-- Provided information follows --

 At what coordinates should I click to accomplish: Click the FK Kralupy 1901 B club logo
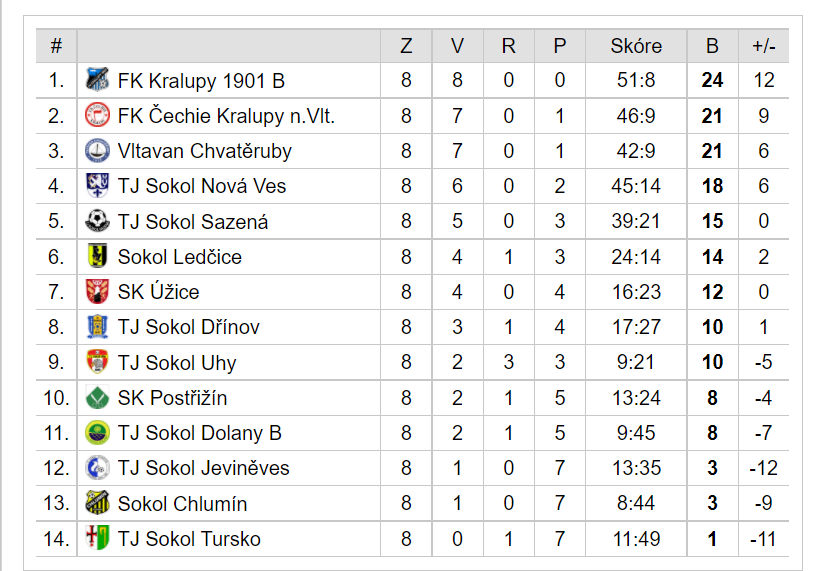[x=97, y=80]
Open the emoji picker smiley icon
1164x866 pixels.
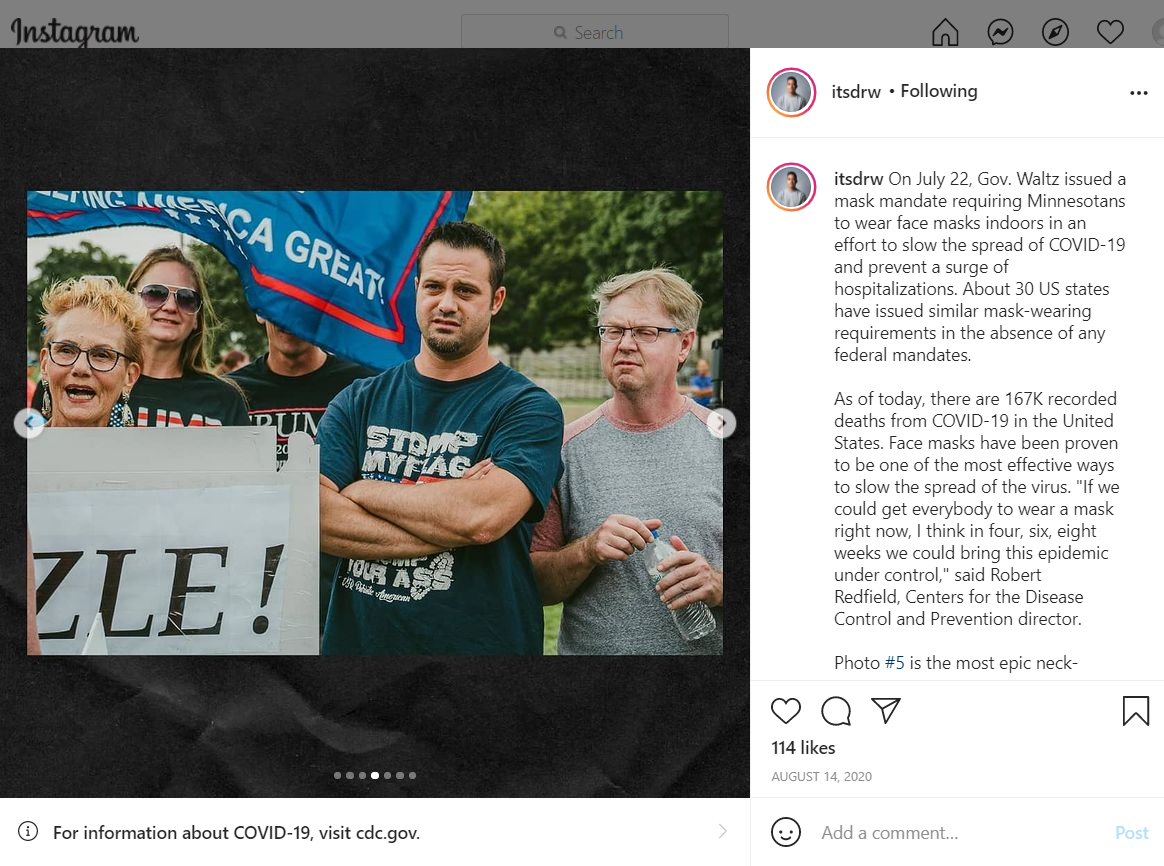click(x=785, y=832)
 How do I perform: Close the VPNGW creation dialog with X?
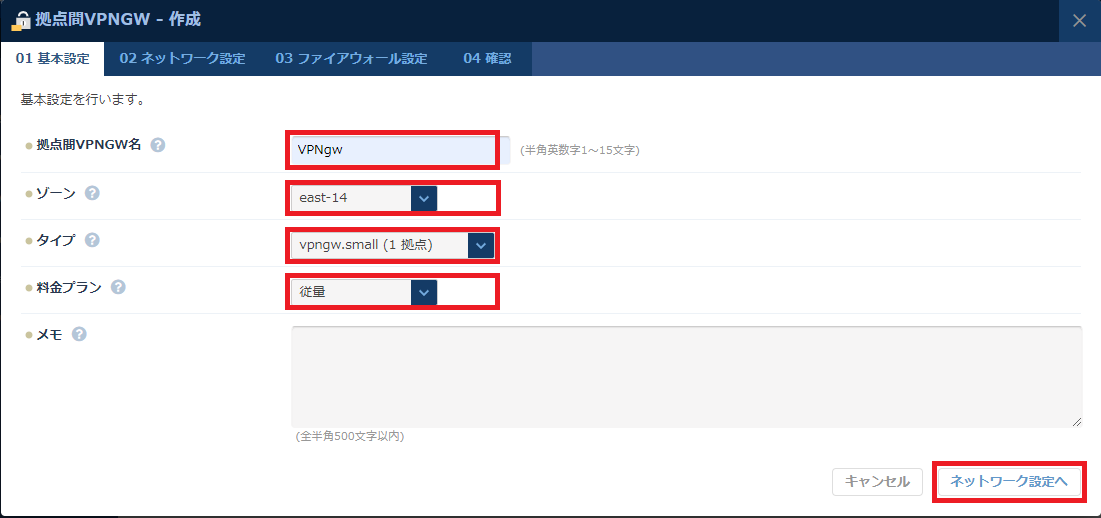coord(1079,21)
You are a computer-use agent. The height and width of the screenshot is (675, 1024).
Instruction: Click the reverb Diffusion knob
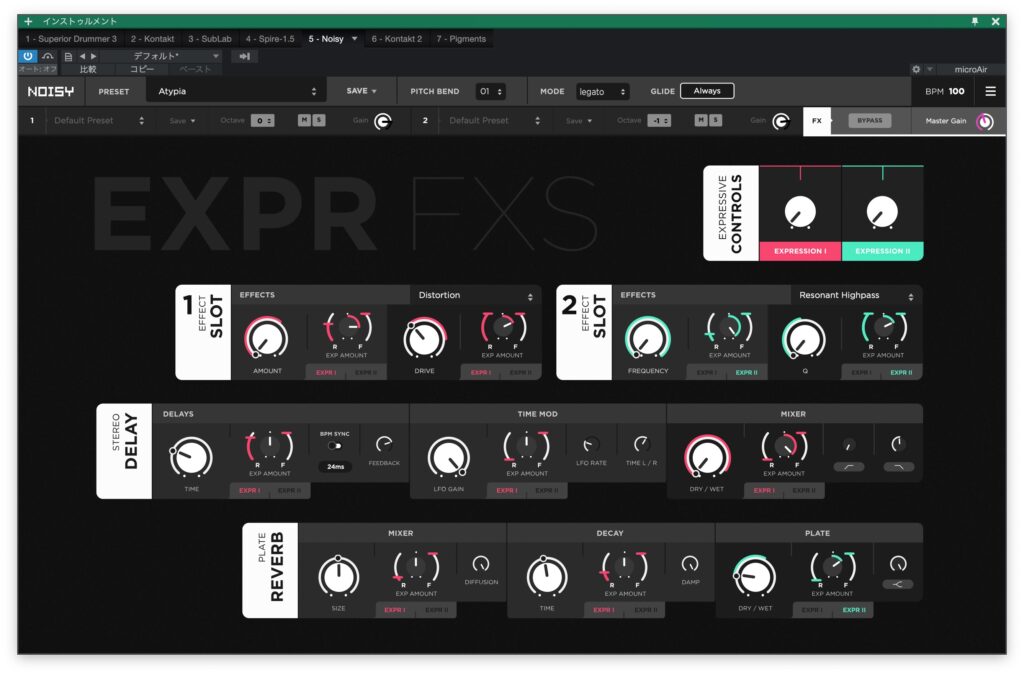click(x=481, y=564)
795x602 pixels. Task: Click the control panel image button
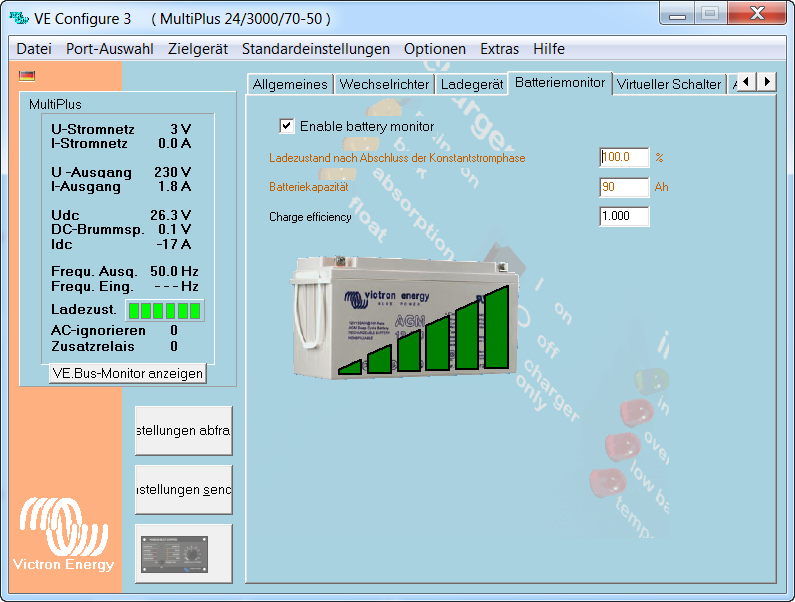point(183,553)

-- Provided information concluded --

» Your assignment:
Transcribe the listing verbatim, pictures excluded.

» Result of the task:
 At what coordinates should I click to accomplish: Click the FK Kralupy 1901 B club logo
[x=97, y=80]
Open the emoji picker smiley icon
1164x866 pixels.
click(x=785, y=832)
 How do I perform: Close the VPNGW creation dialog with X?
coord(1079,21)
You are a computer-use agent. The height and width of the screenshot is (675, 1024).
Instruction: Click the reverb Diffusion knob
click(x=481, y=564)
795x602 pixels. Task: Click the control panel image button
point(183,553)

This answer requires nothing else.